Bahwa bagi umat Islam, Pancasila, UUD 1945, NKRI dan Bhineka Tunggal Ika merupakan bentuk kesepakatan bangsa Indonesia dalam ikhtiar perjuangan umat Islam Indonesia mendirikan negara di Nusantara untuk bersama-sama komponen bangsa lainnya mewujudkan cita-cita kehidupan yang adil, makmur, dan religious di bawah naungan ridha Allah Swt, baldatun thayyibatun wa rabbun ghafur.

Para ulama dan tokoh-tokoh Islam adalah pelaku sejarah penting dan menentukan dalam pendirian negara, perumusan dan pengesahan Pancasila dan UUD 1945 serta pilihan negara kesatuan sebagai wujud tanggungjawab sebagai pimpinan umat serta semangat cinta tanah air, sehingga umat Islam dan umat beragama lainnya dapat menjalankan ibadah dan menunaikan ajaran agamanya secara bebas, leluasa dan aman serta hidup harmoni, tentram dan damai.

Umat Islam dewasa ini dihadapkan pada munculnya kelompok yang mengedepankan tekstualitas skripturalis dengan mendasarkan pemikiran, ideologi dan gerakannya pada pemahaman nash secara literal, sehingga apa yang disebutkan secara eksplisit dalam nash menjadi dasar mereka. Kelompok ini juga tidak berusaha membawa pemahaman nash kepada konteksnya.

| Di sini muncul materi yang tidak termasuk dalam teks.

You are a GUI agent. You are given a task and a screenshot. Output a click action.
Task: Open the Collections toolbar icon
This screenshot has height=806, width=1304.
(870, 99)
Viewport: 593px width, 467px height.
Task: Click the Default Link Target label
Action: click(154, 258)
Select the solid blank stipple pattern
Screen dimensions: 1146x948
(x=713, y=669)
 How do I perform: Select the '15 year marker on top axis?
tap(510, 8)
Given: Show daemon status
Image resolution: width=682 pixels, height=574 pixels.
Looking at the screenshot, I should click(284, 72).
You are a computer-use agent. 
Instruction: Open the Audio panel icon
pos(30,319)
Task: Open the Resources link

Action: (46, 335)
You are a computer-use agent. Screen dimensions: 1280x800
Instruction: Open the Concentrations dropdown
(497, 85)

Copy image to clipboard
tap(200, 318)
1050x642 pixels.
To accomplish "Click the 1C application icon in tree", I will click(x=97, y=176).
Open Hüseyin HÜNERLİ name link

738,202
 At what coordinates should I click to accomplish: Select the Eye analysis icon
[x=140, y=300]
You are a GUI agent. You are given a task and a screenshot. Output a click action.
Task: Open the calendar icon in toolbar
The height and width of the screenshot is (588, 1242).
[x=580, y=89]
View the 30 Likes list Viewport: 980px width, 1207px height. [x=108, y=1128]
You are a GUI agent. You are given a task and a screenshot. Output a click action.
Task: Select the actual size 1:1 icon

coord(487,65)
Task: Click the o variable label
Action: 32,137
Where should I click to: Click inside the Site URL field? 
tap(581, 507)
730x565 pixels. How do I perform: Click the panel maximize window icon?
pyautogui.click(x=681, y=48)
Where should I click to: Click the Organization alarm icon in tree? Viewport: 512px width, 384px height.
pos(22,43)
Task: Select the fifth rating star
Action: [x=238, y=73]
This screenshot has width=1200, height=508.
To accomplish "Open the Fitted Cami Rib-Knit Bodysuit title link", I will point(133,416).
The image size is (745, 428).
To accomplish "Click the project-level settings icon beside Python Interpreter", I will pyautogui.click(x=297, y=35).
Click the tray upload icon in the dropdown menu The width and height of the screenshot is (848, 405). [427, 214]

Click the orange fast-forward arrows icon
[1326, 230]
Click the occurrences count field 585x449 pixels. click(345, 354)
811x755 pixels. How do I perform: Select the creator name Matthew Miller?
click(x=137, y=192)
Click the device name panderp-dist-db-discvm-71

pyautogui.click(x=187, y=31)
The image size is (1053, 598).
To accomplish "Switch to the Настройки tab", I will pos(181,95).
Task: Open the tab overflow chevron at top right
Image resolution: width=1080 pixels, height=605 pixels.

Akibatnya kelompok ini menjadi eksklusif, intoleran, kaku (rigid), mudah mengkafirkan orang dan kelompok lain, mudah menyatakan permusuhan dan melakukan konflik, bahkan kalau perlu melakukan kekerasan terhadap sesama Muslim yang tidak sepaham.

Di sisi lain, muncul kelompok yang mengedepankan kontekstualisasi dalam pemahaman nash secara berlebihan dengan dalih menyelaraskan ajaran Islam dengan keadaan zaman. Akibatnya muncul ajaran yang keluar dari makna teks yang sebenarnya, cenderung permisif dan liberal. Kelompok ini bahkan berani menggugat nash-nash qath’i dan menafsirkannya berdasarkan pendekatan akal semata.

Kemunculan dua kelompok tersebut terkait banyak dengan pemahaman dan gerakan transnasional yang mengembangkan pengaruhnya di Indonesia. Penyebaran paham dan gerakan transnasional tersebut meningkat karena memanfaatkan alam kebebasan dan demokrasi di Indonesia.

Dua kelompok yang berkembang tersebut tergolong ekstrim (tatharruf), yakni tatharruf yamini (ekstrim kanan) dan tatharruf yasari (ekstrim kiri) adalah bertentangan dengan wujud ideal dan tepat dalam melaksanakan ajaran Islam di Indonesia dan dunia.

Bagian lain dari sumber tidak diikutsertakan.